**DIRECTIONS:** All the lines below need to be transcribed exactly. Pictures get left out.

**DATA PROVIDED:**
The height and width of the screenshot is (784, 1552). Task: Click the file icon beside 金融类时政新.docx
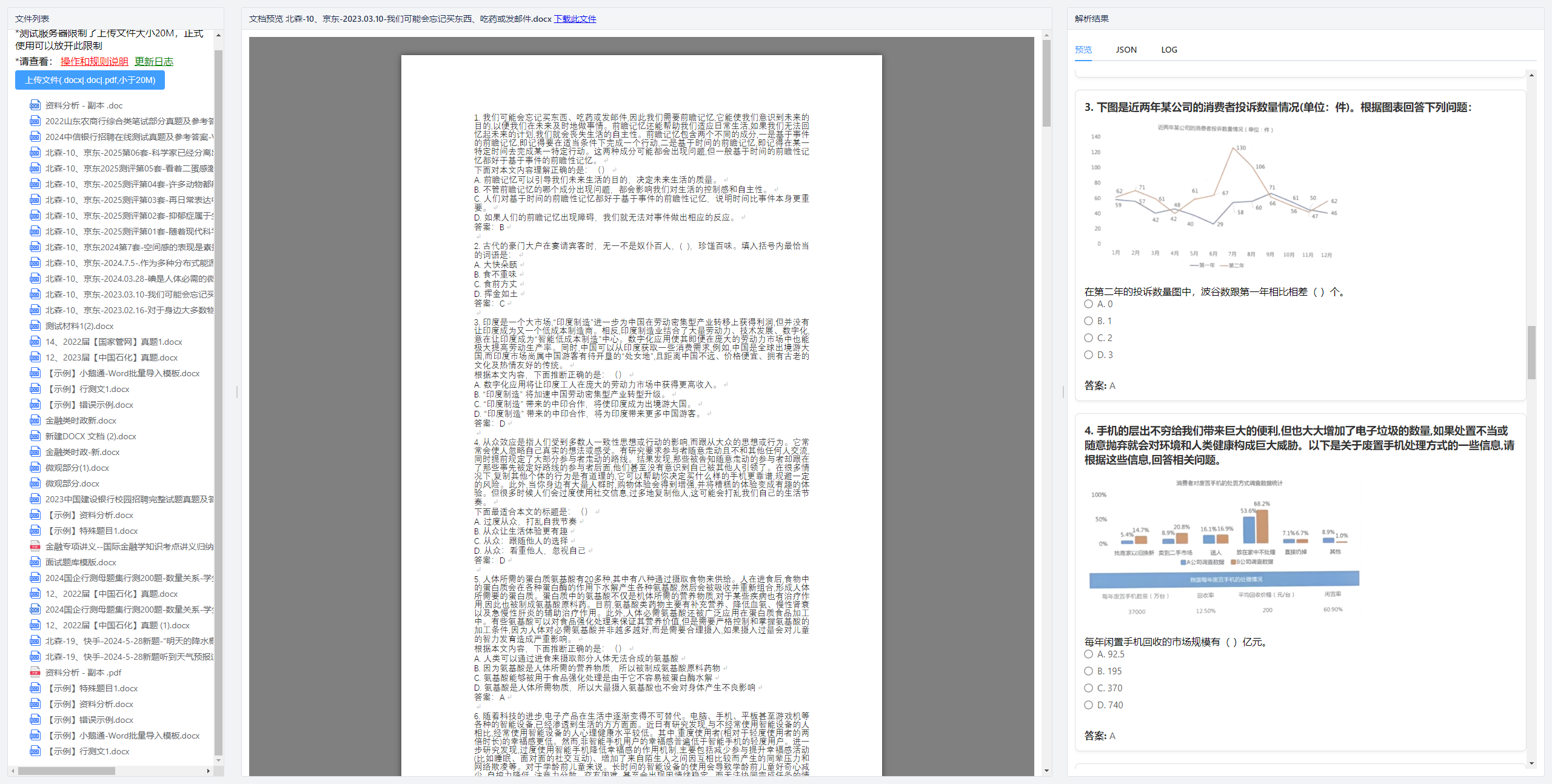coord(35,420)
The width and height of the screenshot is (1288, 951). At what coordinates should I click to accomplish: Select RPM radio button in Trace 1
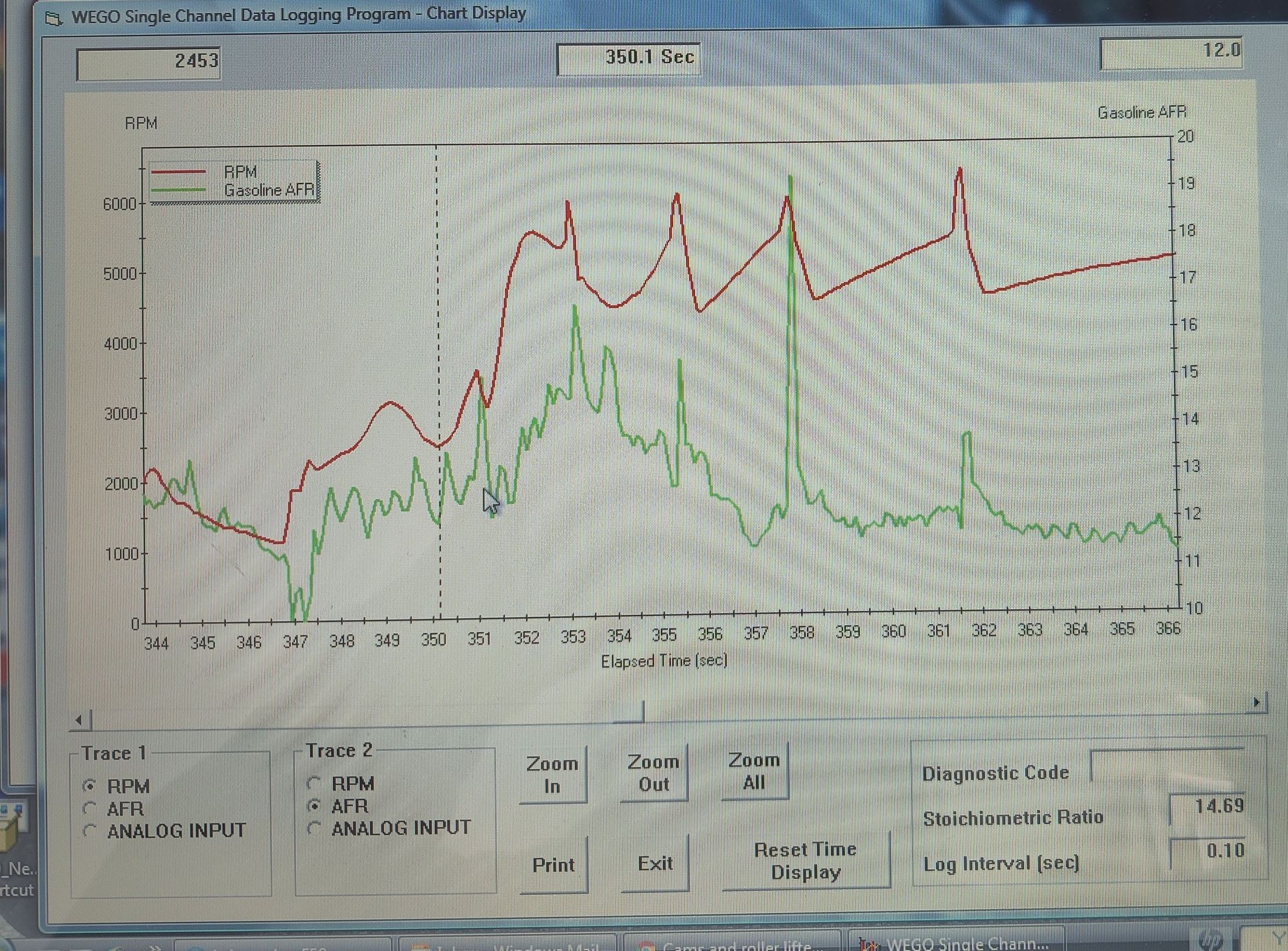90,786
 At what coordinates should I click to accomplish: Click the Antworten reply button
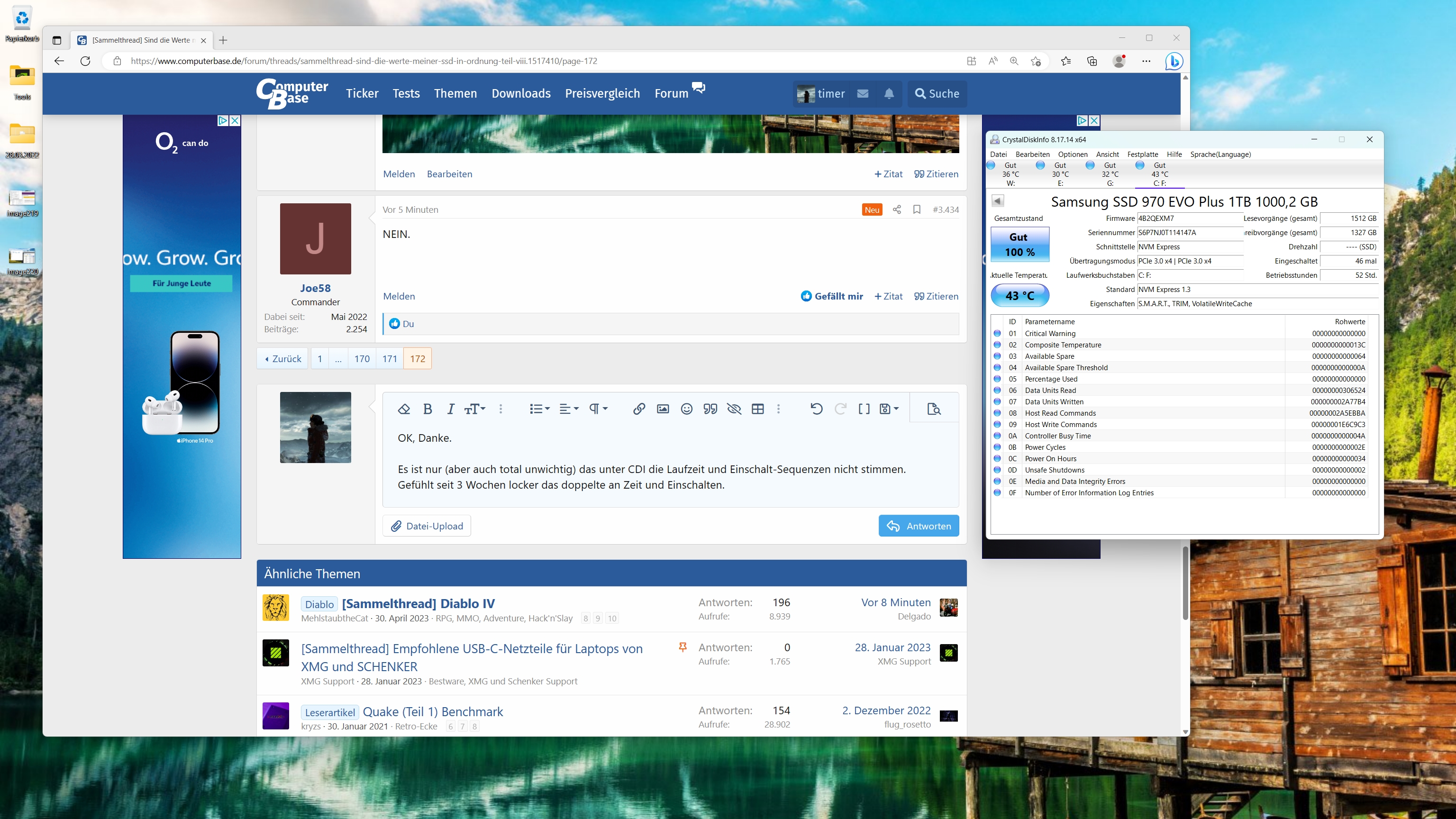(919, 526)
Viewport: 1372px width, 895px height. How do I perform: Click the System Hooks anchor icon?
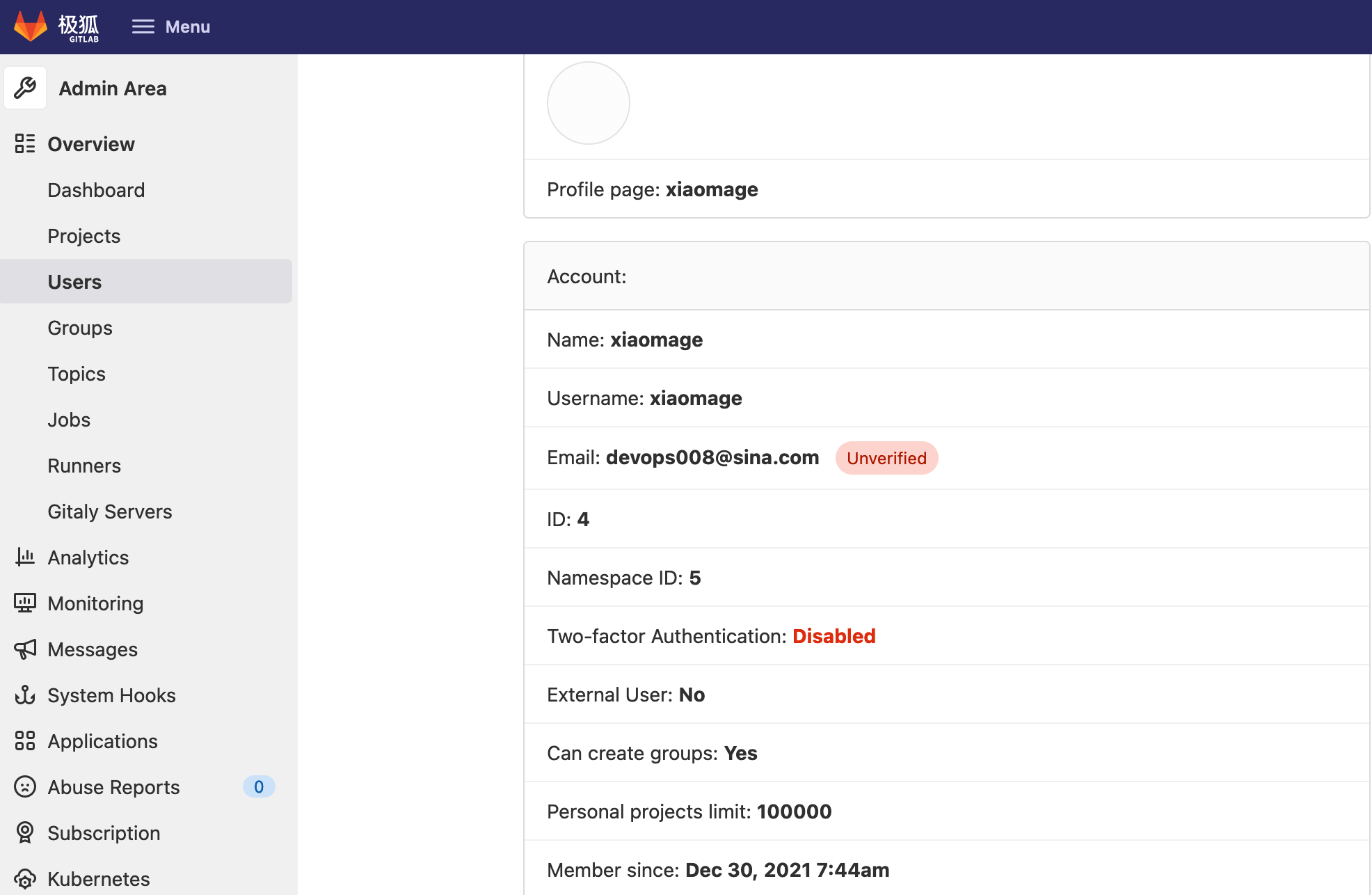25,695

**ANSWER BOX:**
The height and width of the screenshot is (784, 1552). Task: Click the file icon beside 金融类时政新.docx
coord(35,420)
The width and height of the screenshot is (1288, 951). At what coordinates should I click to accomplish: Select RPM radio button in Trace 1
90,786
 At what coordinates should I click to accomplish: Click the Antworten reply button
(919, 526)
Viewport: 1372px width, 895px height. How do I perform: Click the System Hooks anchor icon?
25,695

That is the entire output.